Does the world prefer grey over bright colours as TikTok suggests? A look at global fashion trends and what this means for India
The Hindu
For those of us culturally identified with colour, this preference can be seen as having racial overtones
A graph circulating on TikTok has revived a debate raging across the Internet. The graph, part of a non-peer-reviewed study that analyses colours of objects, suggests that greys and blacks are taking over the world.
It all arises from a 2020 blog post by researchers analysing colour in 7,000 photographs of objects (from the 1800s to 2020) — from a few British museums and cutting across 21 sections of objects, including household appliances. Grey, concluded the study, is the dominant colour today.
From furnishing experts to fashion icons, everyone is weighing in on this. Some say neutrals, being soothing, are bound to be king in our stressful world. Others are urging the world to embrace colour and “individuality”. Yet others are pointing to a long-standing colour conspiracy — that the West has a hatred of colour.

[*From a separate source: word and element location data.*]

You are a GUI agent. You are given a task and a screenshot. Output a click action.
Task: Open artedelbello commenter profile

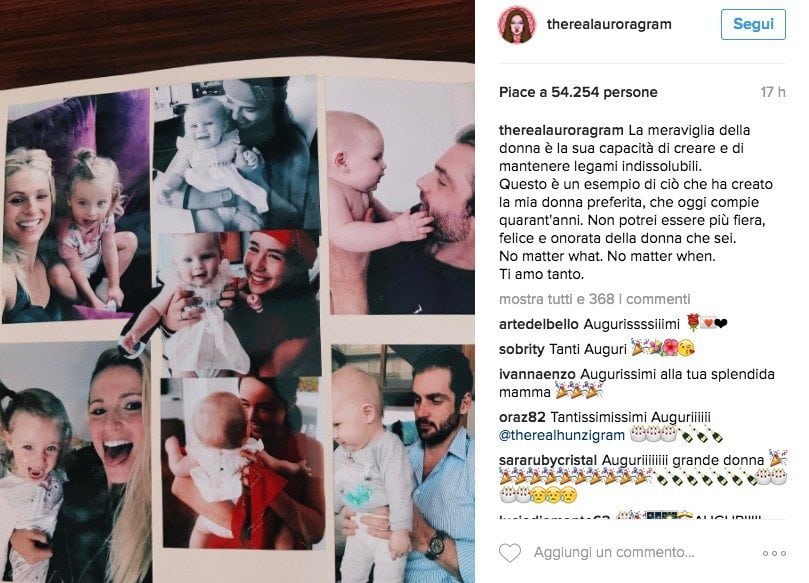(x=539, y=324)
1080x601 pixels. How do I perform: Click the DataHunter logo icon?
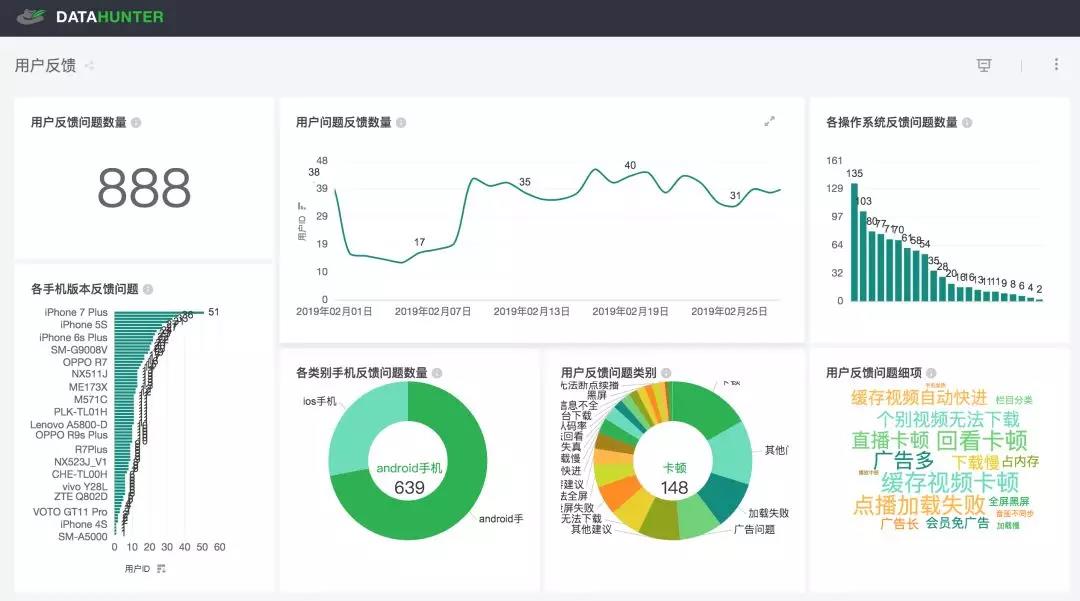click(x=31, y=16)
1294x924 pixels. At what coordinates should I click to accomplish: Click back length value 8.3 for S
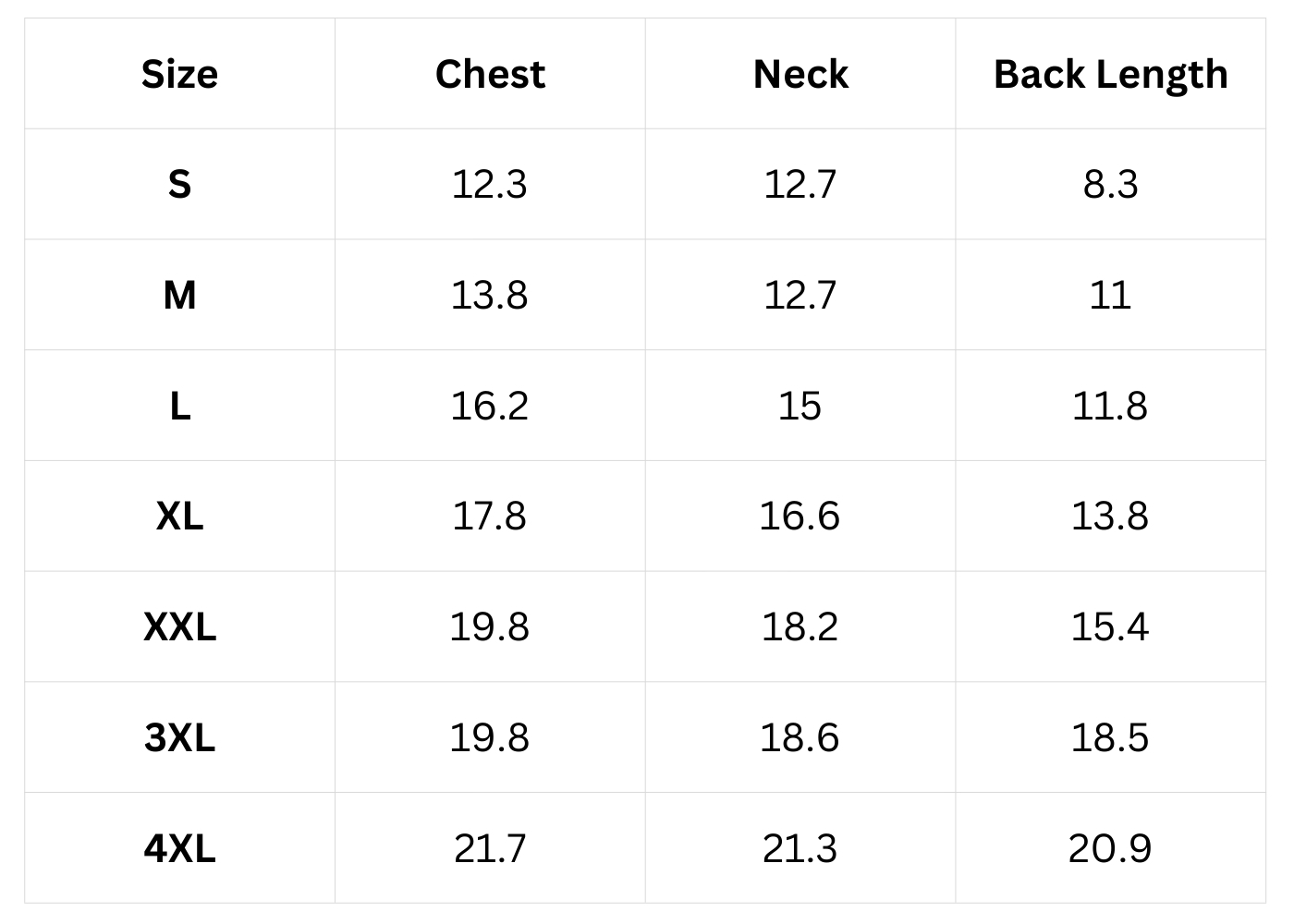click(1110, 185)
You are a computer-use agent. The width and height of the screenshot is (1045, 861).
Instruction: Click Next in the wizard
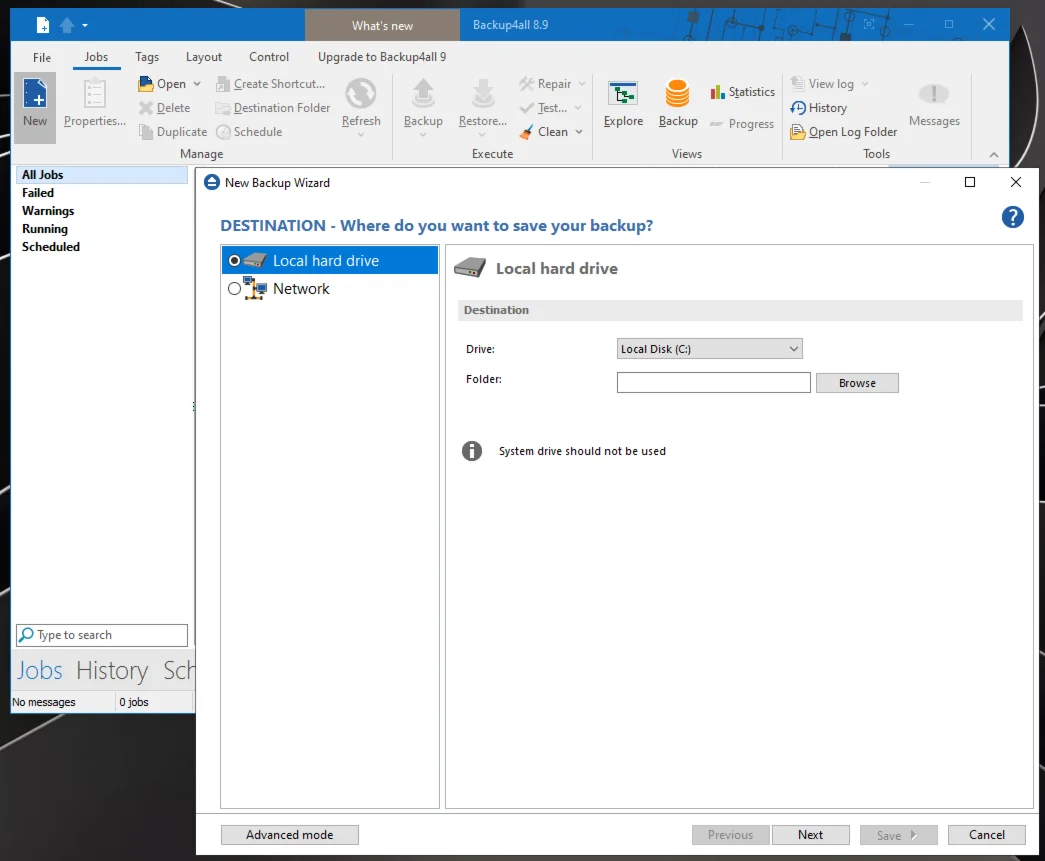coord(810,835)
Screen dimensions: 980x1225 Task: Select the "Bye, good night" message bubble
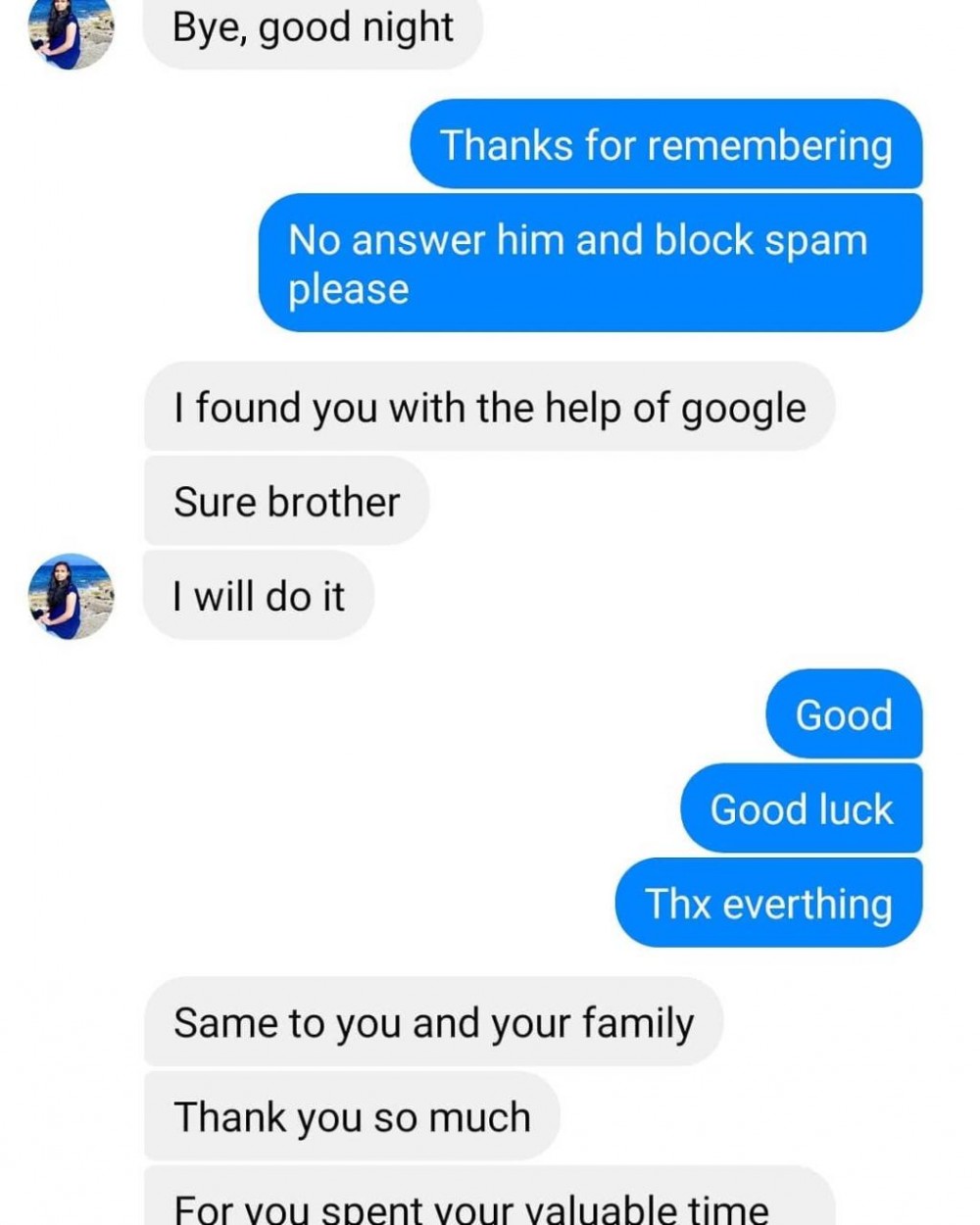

In his book Chromophobia (2000), Scottish artist and writer David Batchelor argues that “colour is often represented as feminine or Oriental or primitive or infantile” and that this colour bias is linked to “issues of race, culture, class and gender”. He makes the point that “Chromophobia manifests itself in the many and varied attempts to purge colour from culture, to devalue colour, to diminish its significance, to deny its complexity.” He explores the West’s past, going back to thinkers such as Aristotle, who preferred line over colour as being more sophisticated and intellectual.
A popular meme that time and again pops up on social media saying that “people who wear black have colourful minds” bears this out — suggesting that people who wear colour are somehow dull in the head.
For those of us culturally identified with colour, this can be seen as having racial overtones. As the famous observation by former Vogue editor-in-chief Diana Vreeland goes: ‘pink is the navy blue of India’.
Another popular theory on colour is that human clothing tends to just simply be aligned with nature. Clothing simulates the local weather. So while the sun scorches down on Rajasthan, women wear bright reds and oranges. In London, where the weather is cold and grey, people favour blacks and greys. In Spain and Goa, where people live near the sea, the clothes have a freer, lived-in feel, as people are more relaxed.